Lt. Col. Gayle Pfeiffer retired from the U.S. Air Force in 1993.

by Michelle Saxton | photo by terah hoobler

B

onded in their military service decades ago, two Southeastern North Carolina women will join other veterans in being honored with a trip to the nation’s capital.

ESSIE GROVER (opposite page, left), a U.S. Navy lieutenant, served from 1963 to 1965; and GAYLE PFEIFFER (opposite page, right), a retired U.S. Air Force lieutenant colonel, served from 1971 to 1993.

They’re among seventy-five veterans flying to Washington, D.C., on April 30 for the Honor Flight of the Cape Fear Area. The trip is for veterans who served before 1975 – during World War II, Korean War, and Vietnam War eras – and for terminally ill veterans.

While among those being celebrated, Grover and Pfeiffer are giving tribute as well.

“It’s certainly a privilege and an honor to be able to go on this trip,” says Pfeiffer, who looks forward to visiting military monuments and memorials.

Grover anticipates witnessing Arlington National Cemetery’s vastness and the Tomb of the Unknown Soldier.

### What to produce
Rewrite the part of the article on the Honor Flight that begins at the words "onded in their" and stops after "tribute as well.", putting "journey" in place of "trip".

(Saved entries)
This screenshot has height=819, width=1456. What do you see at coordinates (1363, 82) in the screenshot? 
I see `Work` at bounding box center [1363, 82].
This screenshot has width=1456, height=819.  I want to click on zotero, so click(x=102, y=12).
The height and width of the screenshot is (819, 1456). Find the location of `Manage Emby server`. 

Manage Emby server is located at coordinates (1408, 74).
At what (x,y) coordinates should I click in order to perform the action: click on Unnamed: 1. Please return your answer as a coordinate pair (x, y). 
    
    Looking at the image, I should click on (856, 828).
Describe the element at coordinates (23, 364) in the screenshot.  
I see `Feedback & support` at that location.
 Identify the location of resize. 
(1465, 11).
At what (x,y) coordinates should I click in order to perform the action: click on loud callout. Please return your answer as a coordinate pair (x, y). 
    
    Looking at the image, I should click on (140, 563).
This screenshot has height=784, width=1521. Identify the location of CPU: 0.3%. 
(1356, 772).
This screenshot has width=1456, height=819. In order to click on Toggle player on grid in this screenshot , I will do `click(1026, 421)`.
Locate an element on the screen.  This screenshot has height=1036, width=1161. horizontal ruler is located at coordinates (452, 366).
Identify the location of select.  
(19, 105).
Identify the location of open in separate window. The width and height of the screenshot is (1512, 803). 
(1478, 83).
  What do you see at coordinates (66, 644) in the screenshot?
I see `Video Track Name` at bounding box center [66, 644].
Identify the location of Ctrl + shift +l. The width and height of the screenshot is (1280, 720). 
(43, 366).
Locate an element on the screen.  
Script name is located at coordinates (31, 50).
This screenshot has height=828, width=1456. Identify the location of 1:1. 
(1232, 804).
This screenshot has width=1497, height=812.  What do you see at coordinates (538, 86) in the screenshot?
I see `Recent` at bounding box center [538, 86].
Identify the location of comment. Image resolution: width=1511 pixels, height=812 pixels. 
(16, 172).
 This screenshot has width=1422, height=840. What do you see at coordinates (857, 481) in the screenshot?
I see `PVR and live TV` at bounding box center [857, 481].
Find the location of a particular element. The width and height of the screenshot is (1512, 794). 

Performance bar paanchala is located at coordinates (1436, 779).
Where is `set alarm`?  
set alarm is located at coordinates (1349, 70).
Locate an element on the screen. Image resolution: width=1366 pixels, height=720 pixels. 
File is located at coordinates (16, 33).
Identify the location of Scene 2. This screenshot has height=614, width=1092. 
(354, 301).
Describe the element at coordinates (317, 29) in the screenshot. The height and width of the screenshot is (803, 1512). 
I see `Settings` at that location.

### Answer
onded in their military service decades ago, two Southeastern North Carolina women will join other veterans in being honored with a journey to the nation’s capital.

ESSIE GROVER (opposite page, left), a U.S. Navy lieutenant, served from 1963 to 1965; and GAYLE PFEIFFER (opposite page, right), a retired U.S. Air Force lieutenant colonel, served from 1971 to 1993.

They’re among seventy-five veterans flying to Washington, D.C., on April 30 for the Honor Flight of the Cape Fear Area. The journey is for veterans who served before 1975 – during World War II, Korean War, and Vietnam War eras – and for terminally ill veterans.

While among those being celebrated, Grover and Pfeiffer are giving tribute as well.